CRoemheld
CRoemheld

Reputation: 949

Situational use: Run tasks in ForkJoinPool vs. new Thread

Since I'm trying to understand a few of the new features provided in Java 8, I came upon the following situation:

I wish to implement asynchron method calls into my application (in JavaFX). The idea was to provide/use a seperate thread for everything related to the GUI so that background tasks wont block/delay the visible output in my application.

For the background tasks, I thought about either use a pool of threads or simply run them in the main thread of the application for now. Then, I came upon the ForkJoinPool used in the standard way by using the CompletableFuture class when doing something like this:

CompletableFuture.runAsync(task);

whereas task is a Runnable.

In most tutorials and the Javadoc, the ForkJoinPool is described as "a pool which contains threads waiting for tasks to run". Also, the ForkJoinPool is usually the size of the cores of the users machine, or doubled if hyperthreading is supported.
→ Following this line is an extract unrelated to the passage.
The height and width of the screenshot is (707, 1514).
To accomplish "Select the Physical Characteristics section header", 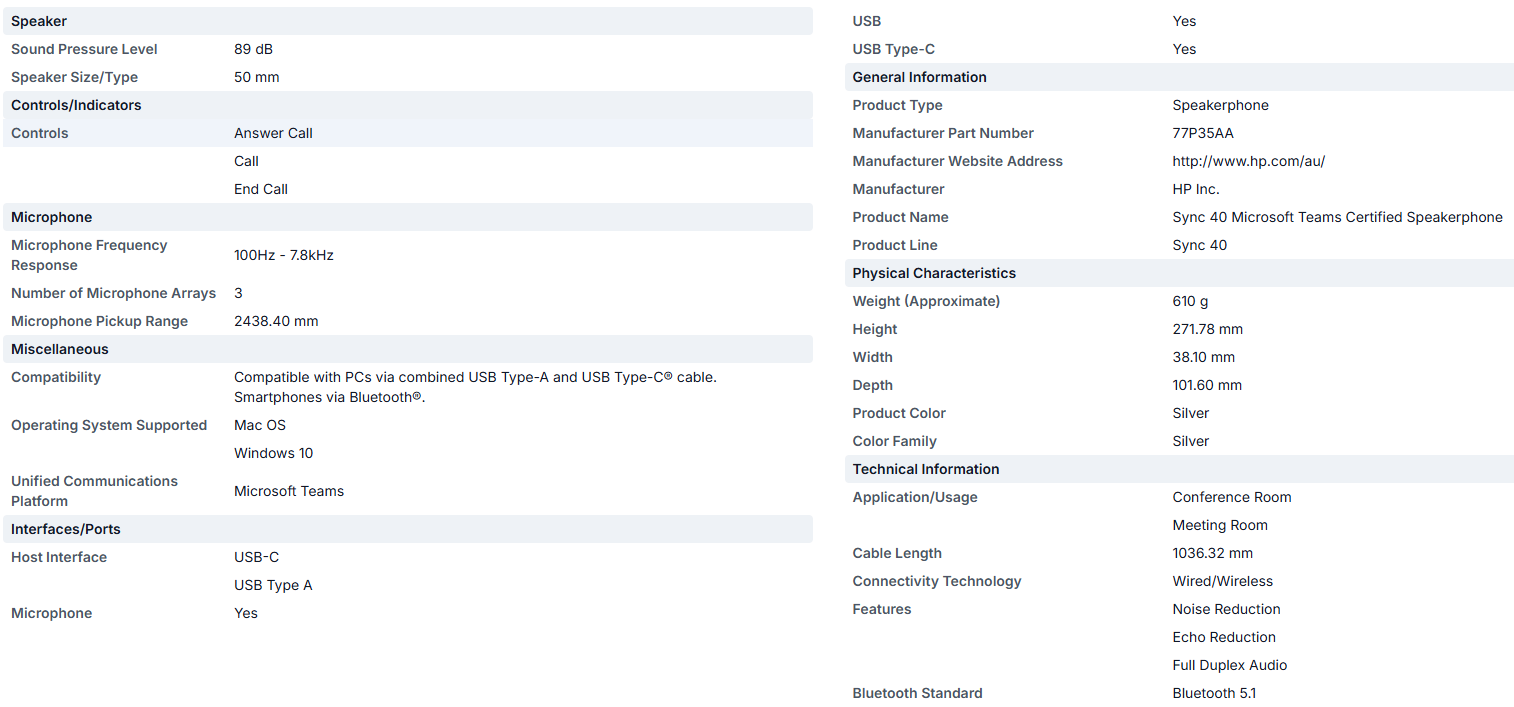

What advantages does the ForkJoinPool give me over the traditional Thread when I want to run a task asynchronously?

Upvotes: 3

Views: 919

Answers (1)

Sleiman Jneidi
Sleiman Jneidi

Reputation: 23349

ForkJoinPool is not comparable with Threads, it's rather comparable with ThreadPools. Creating a new thread by code often bad and will lead to OutOfMemoryErrors because it is not controlled. Depending on your use case you might need to use a ForkJoinPool or a different pool but make sure you use one. And by the way, all CompletableFuture methods have overloads that allow you pass your own thread pool.

Some benefits of ForkJoinPool,

  • Already initialised for you and shutdown on the JVM shutdown, so you don't need to worry about that
  • Its size can be controlled through a VM parameter
  • Its perfect for compute bound task where work stealing can be beneficial, although this could be a problem depending on the case.